▶ Saved data entries:

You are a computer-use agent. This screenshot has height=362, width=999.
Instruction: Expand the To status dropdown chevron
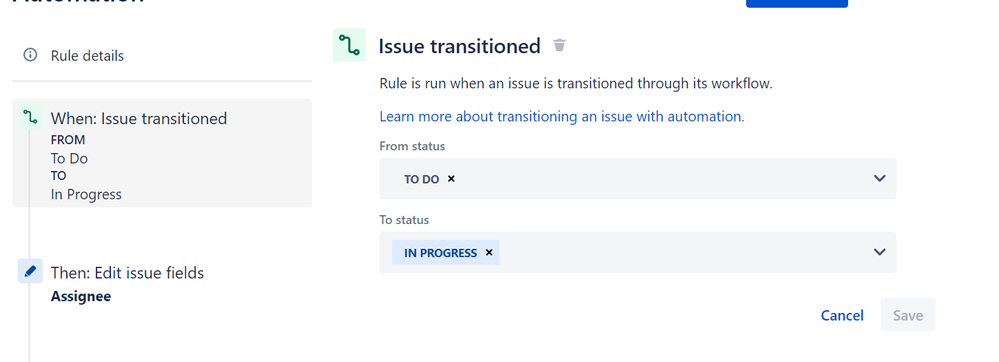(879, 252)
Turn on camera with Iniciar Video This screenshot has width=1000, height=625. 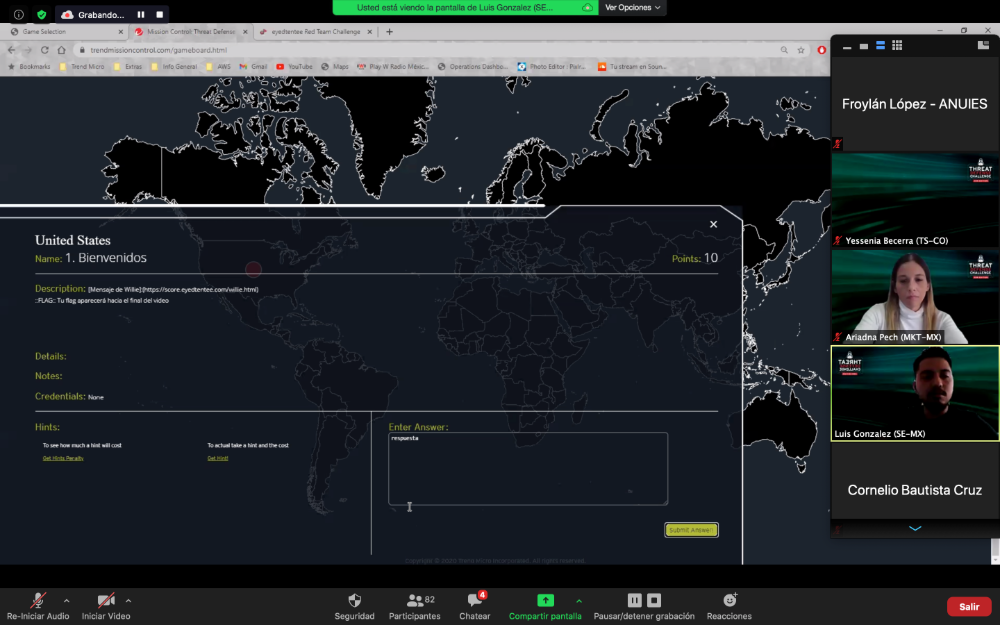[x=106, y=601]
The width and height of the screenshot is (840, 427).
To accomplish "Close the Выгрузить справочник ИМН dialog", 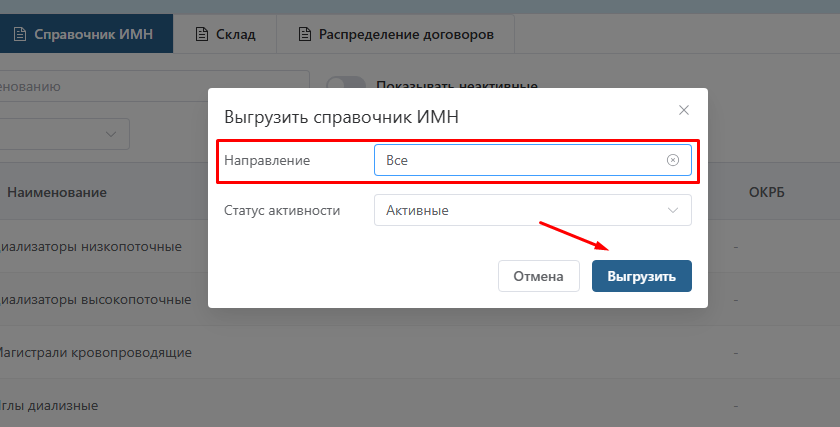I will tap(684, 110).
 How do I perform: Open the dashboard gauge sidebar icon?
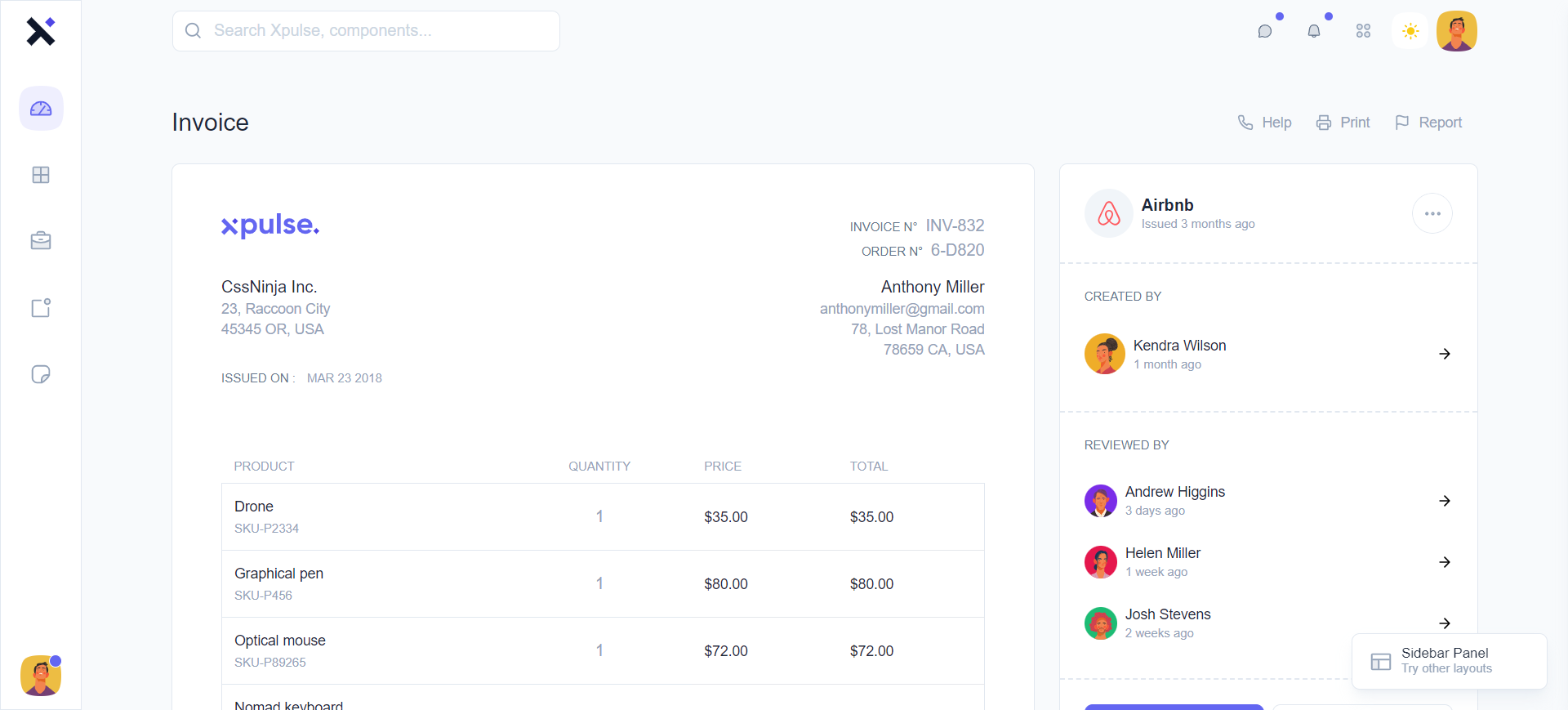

* * *

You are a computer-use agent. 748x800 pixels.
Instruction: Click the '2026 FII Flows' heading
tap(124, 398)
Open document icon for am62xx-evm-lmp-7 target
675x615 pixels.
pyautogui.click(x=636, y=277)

▶ Exercise goal: Only the number is needed here: how many lines of the records contain "computer"?

▶ Task output: 2